• [Passage for review]
MM Curator summary
[MM Curator Summary]: The Governor of CNMI has shot down a bill that would codify various authorities for the Medicaid agency.
The article below has been highlighted and summarized by our research team. It is provided here for member convenience as part of our Curator service.
GOVERNOR Ralph DLG Torres on Friday vetoed House Bill 22-53, which proposes to “further enable recruitment, retention and appropriate classification and compensation” in the Commonwealth Medicaid Agency.
Introduced by Rep. Leila Fleming Staffler, the bill aims to:
1) Codify the authority of the Medicaid director to reprogram funding appropriated for Medicaid program among the established business units in a fiscal year budget;
2) Direct the Office of Personnel Management to undertake a repricing study for eligibility, enrollment, claims processing, and health information technology personnel and retention based on the classification and compensation of Commonwealth Healthcare Corp.; and
3) Authorize OPM to hire Medicaid Enterprise System, data analysis, program integrity, and auditing personnel under excepted service employment contracts until the market-based repricing classification and compensation study is completed.
According to the bill, the CNMI government’s fiscal year 2021 budget established a Compliance and Medicaid Enterprise System as a new business unit “to balance the program needs for administration and medical reimbursement with the legal requirements of Title XIX of the Social Security Act.”
In addition, the Legislature also provided the Medicaid director the authority to reallocate the funds appropriated in the budget law.
H.B. 22-53 clarifies the authority of the Medicaid director to reprogram funds among the Medicaid business units categories or any other business units the Legislature may establish in the appropriation measure.
The bill also stated that positions for Medicaid Enterprise System personnel approved and funded, at a minimum, with 50% to 90% federal funds, as approved by the Centers for Medicare and Medicaid Services, “have yet to be recruited, resulting in delays to important project activities and time lines.”
The measure states that “specialized health information technology and Medicaid data analytics personnel required by Medicaid are in short supply until OPM is able to undertake a market-based classification and compensation pricing study for health information technology and data analytics personnel that, in minimum, reflects the comparable classification compensation of like positions at CHCC.”

(Screenshot grounding data)
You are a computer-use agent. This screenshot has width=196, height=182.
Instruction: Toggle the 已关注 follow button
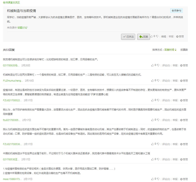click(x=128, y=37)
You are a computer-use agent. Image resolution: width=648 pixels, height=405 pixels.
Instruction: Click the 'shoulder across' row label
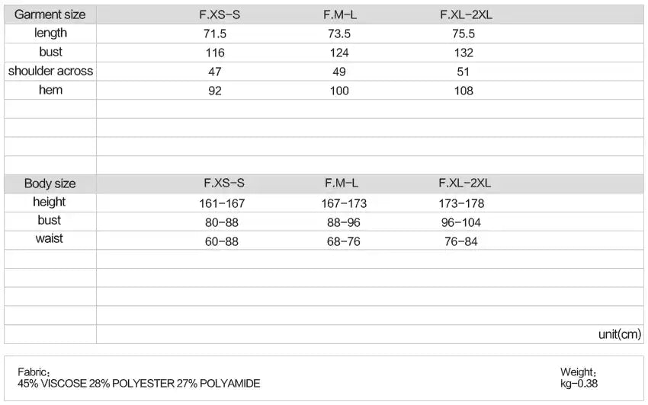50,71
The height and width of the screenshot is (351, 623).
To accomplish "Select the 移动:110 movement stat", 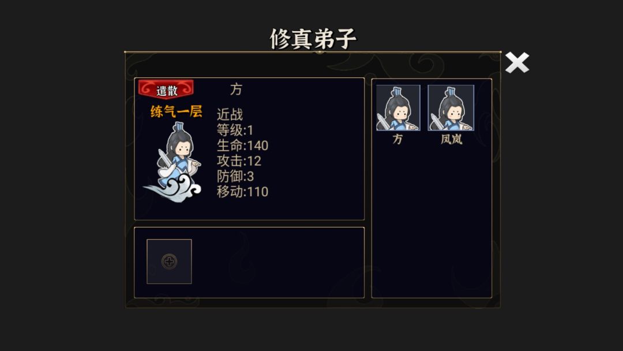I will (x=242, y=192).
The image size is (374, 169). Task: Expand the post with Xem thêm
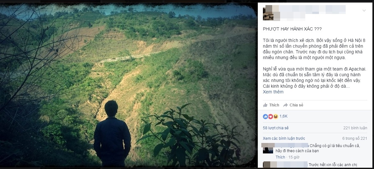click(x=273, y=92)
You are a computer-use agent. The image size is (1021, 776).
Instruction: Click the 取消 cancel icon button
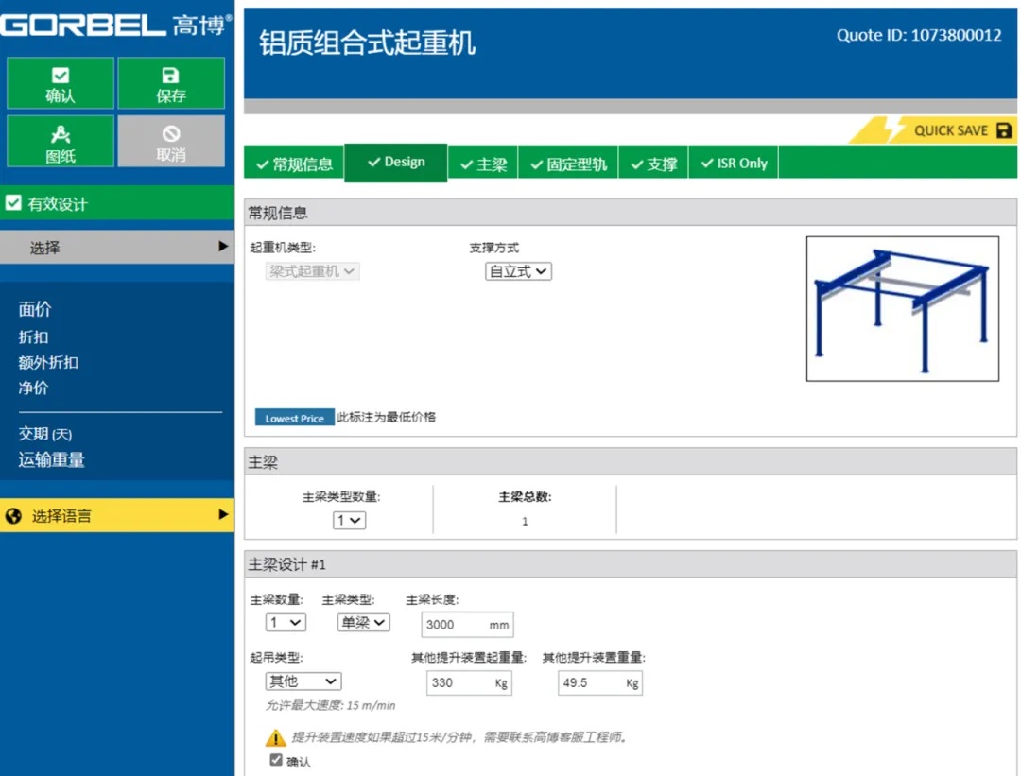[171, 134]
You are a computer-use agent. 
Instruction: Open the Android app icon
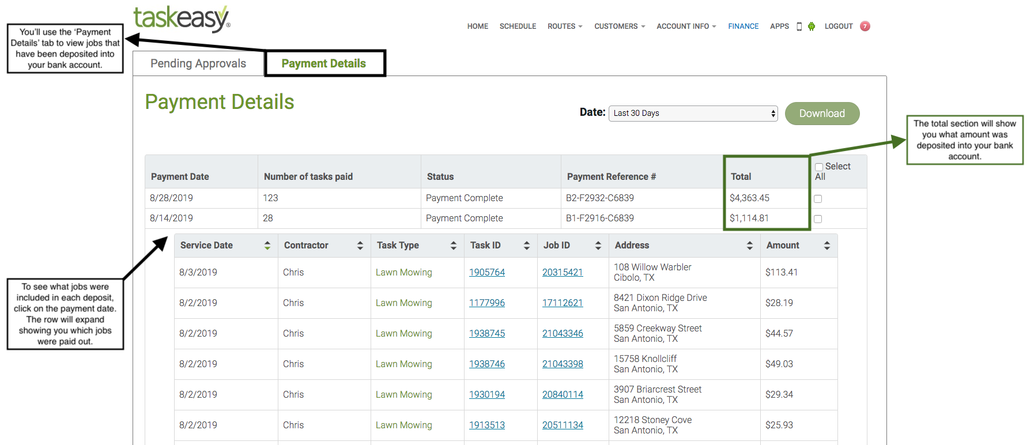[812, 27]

• [Task brief] In the article about the vetoed Medicaid bill, who introduced the bill?

• [Solution] Rep. Leila Fleming Staffler